TASK DETAILS: Search the records for the line with "Given: Filter by Food & Drink category". Output that line and each line after it, exactly, and stop at the end; omit pictures.

EXERCISE DATA:
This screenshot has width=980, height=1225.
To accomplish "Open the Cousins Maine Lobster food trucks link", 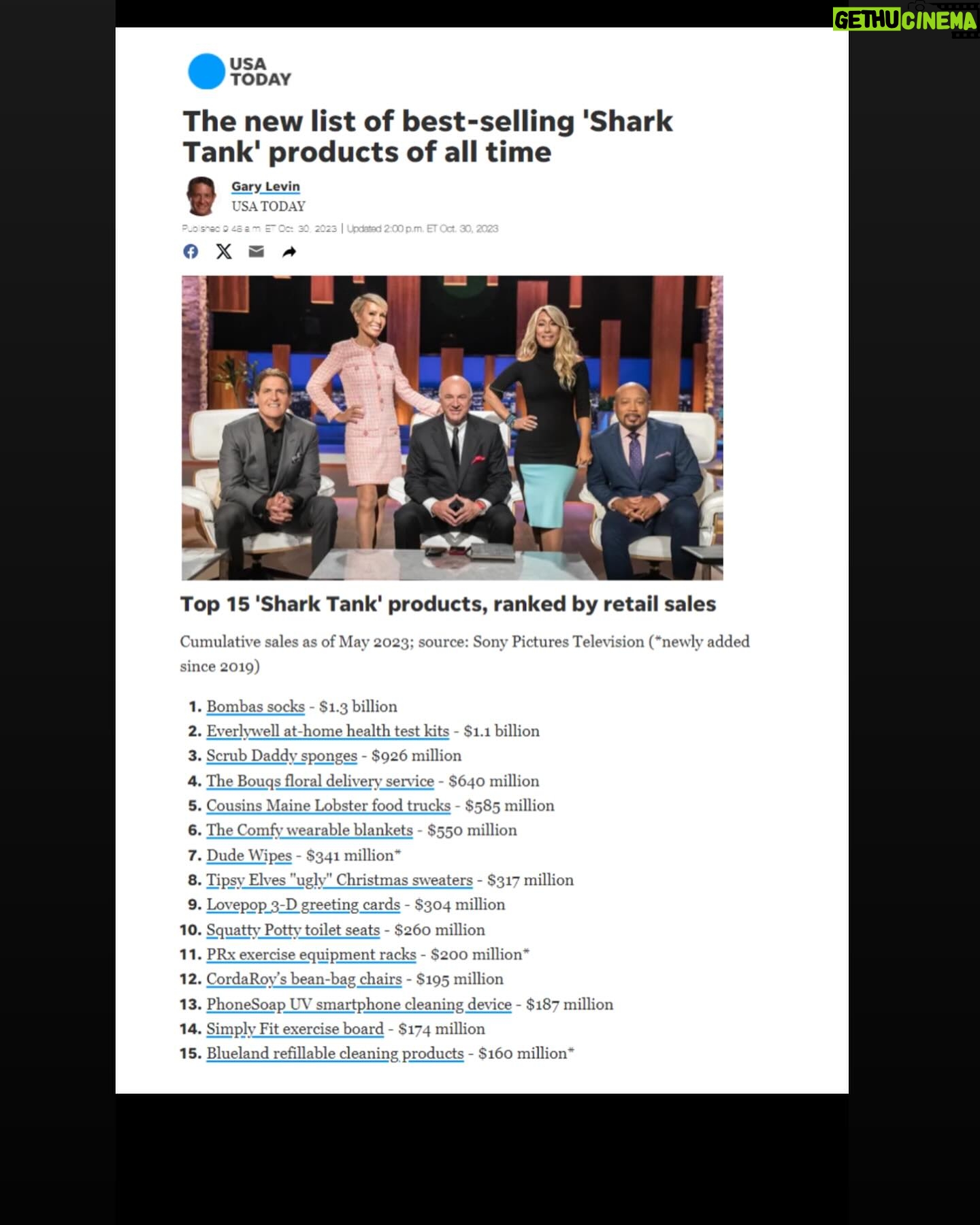I will (x=328, y=806).
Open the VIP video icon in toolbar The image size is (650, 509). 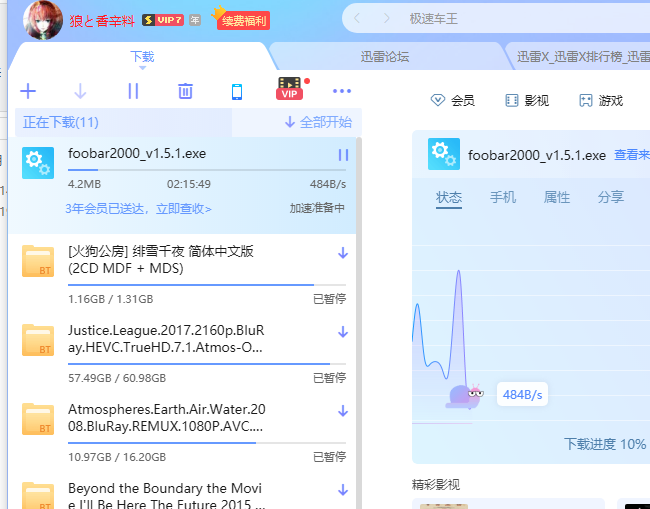(x=290, y=90)
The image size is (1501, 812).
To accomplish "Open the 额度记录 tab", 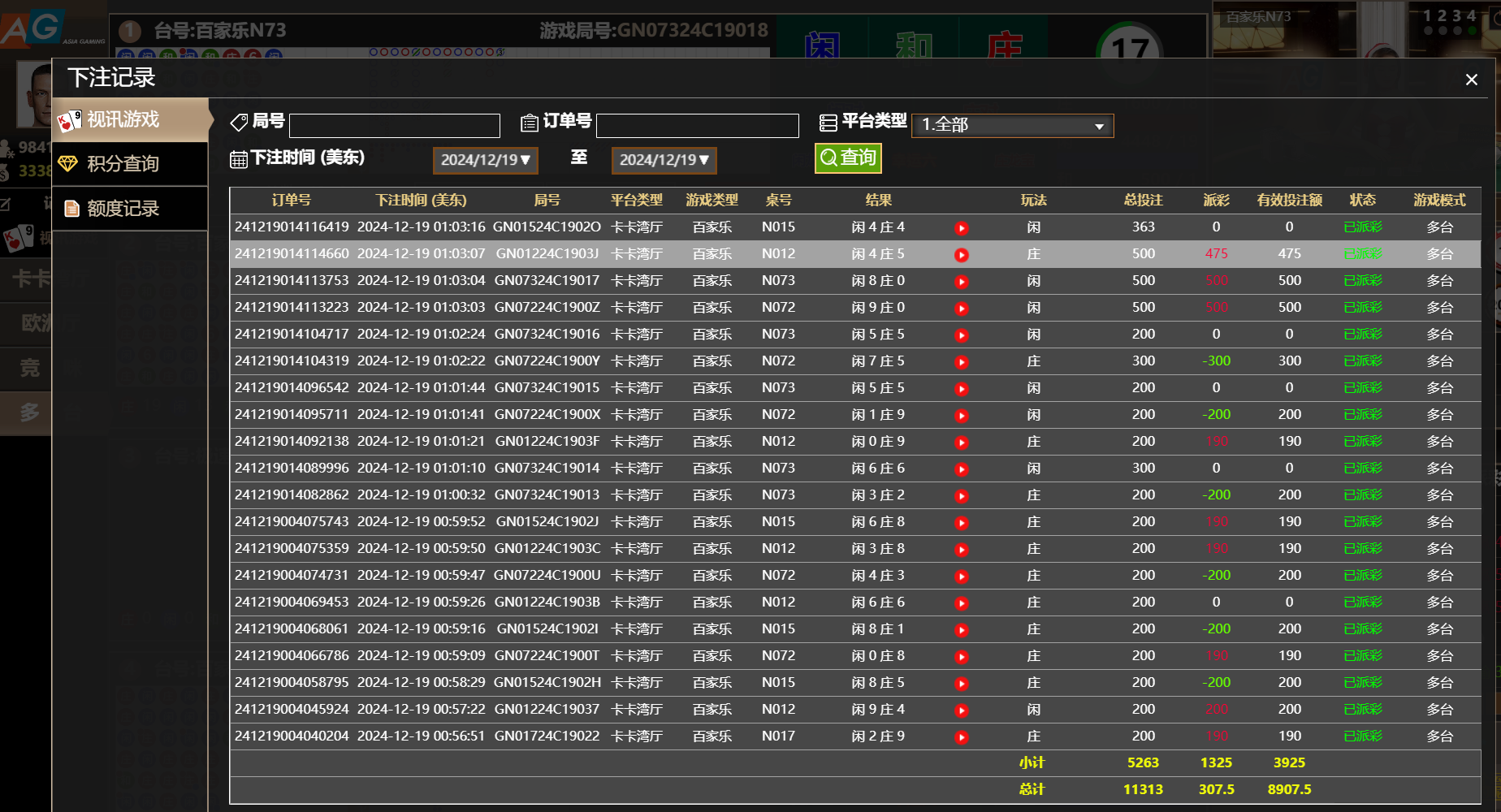I will click(130, 209).
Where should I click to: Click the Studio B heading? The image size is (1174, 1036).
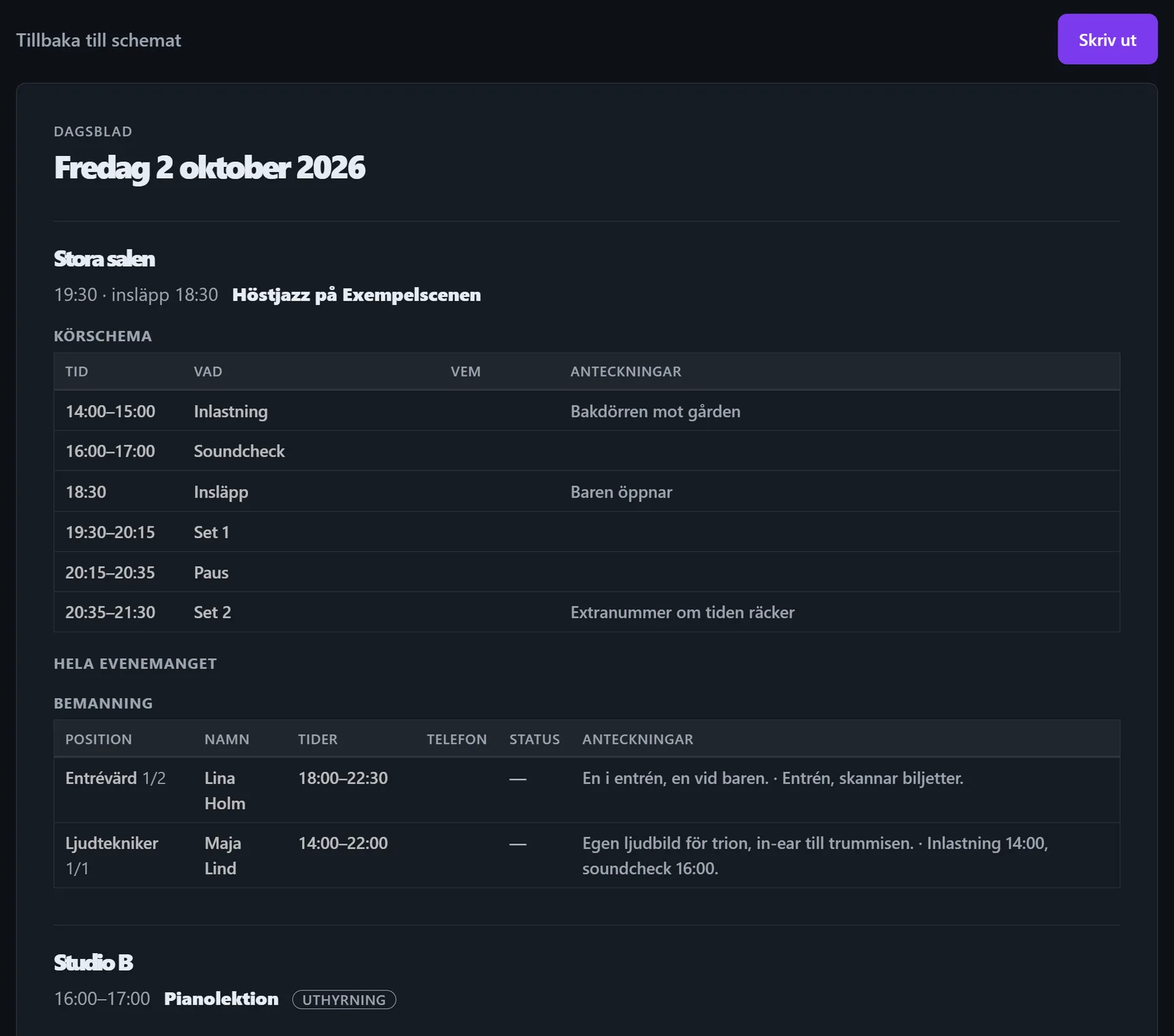click(x=93, y=962)
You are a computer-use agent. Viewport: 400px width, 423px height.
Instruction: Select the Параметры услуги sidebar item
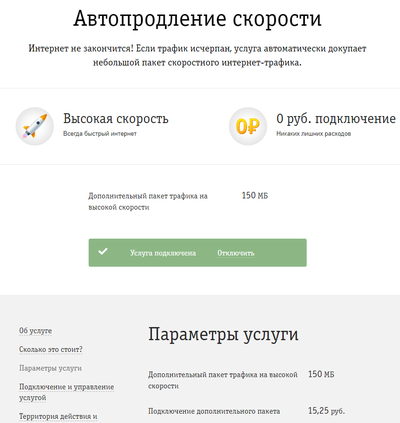pyautogui.click(x=50, y=368)
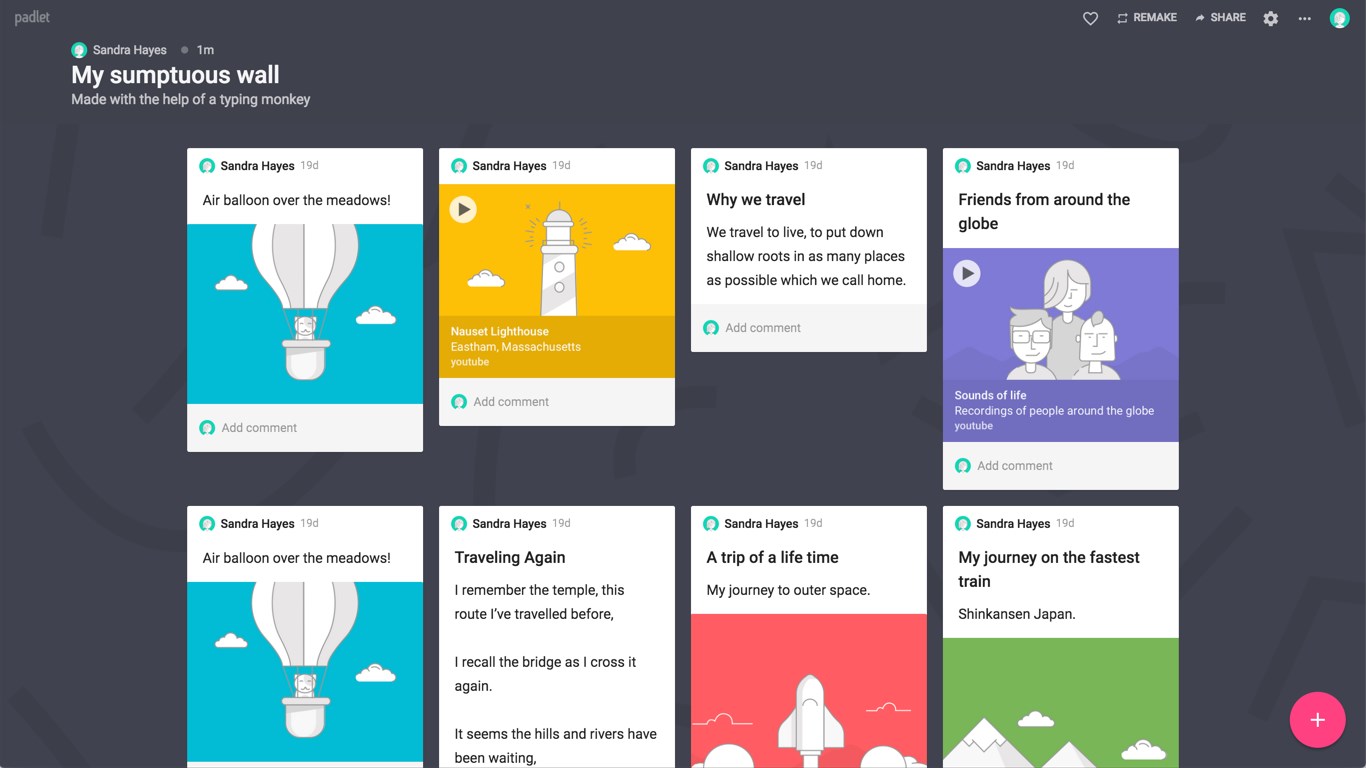
Task: Play the Sounds of life video
Action: (x=966, y=273)
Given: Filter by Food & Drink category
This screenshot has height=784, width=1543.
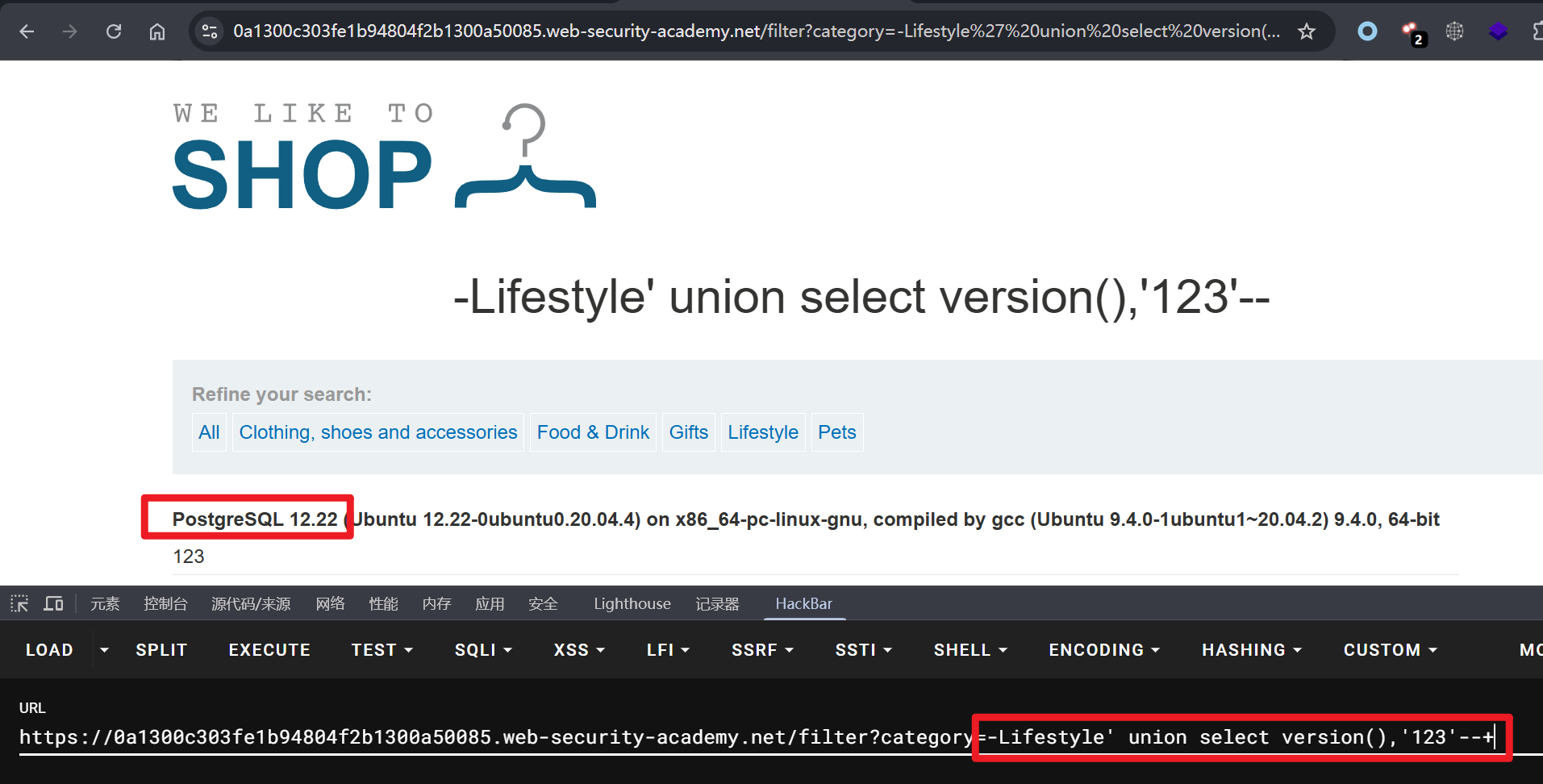Looking at the screenshot, I should 593,432.
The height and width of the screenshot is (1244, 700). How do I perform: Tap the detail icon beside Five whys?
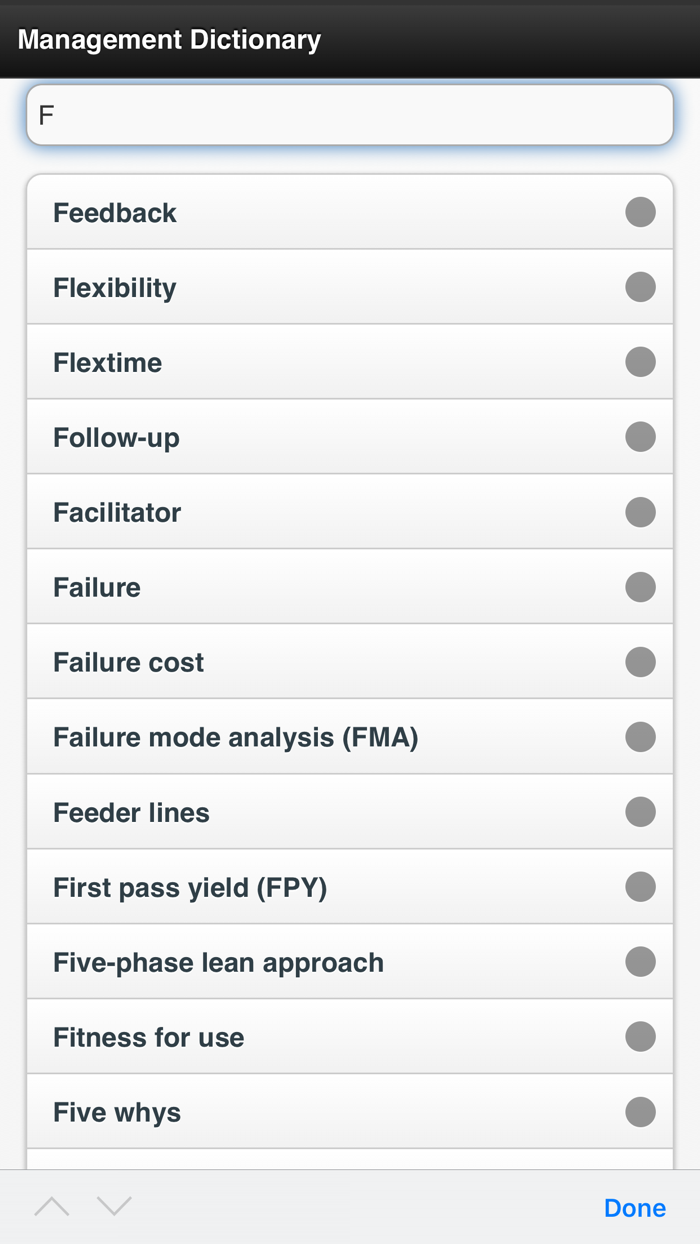pyautogui.click(x=640, y=1111)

SOLUTION TO THIS TASK:
Given: Filter by Food & Drink category
This screenshot has height=784, width=1543.
Looking at the screenshot, I should 593,432.
The height and width of the screenshot is (1244, 700). How do I perform: Tap the detail icon beside Five whys?
pyautogui.click(x=640, y=1111)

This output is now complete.